Update the records below by replacing "To accomplish" with "To complete", leaving everything else unchanged.

## [GIVEN DATA]
----------

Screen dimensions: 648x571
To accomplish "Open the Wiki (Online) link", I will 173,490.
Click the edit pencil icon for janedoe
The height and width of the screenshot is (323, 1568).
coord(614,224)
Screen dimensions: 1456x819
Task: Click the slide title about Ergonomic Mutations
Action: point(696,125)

----------

## [COMPLETE ANSWER]
Screen dimensions: 648x571
To complete "Open the Wiki (Online) link", I will 173,490.
Click the edit pencil icon for janedoe
The height and width of the screenshot is (323, 1568).
coord(614,224)
Screen dimensions: 1456x819
Task: Click the slide title about Ergonomic Mutations
Action: point(696,125)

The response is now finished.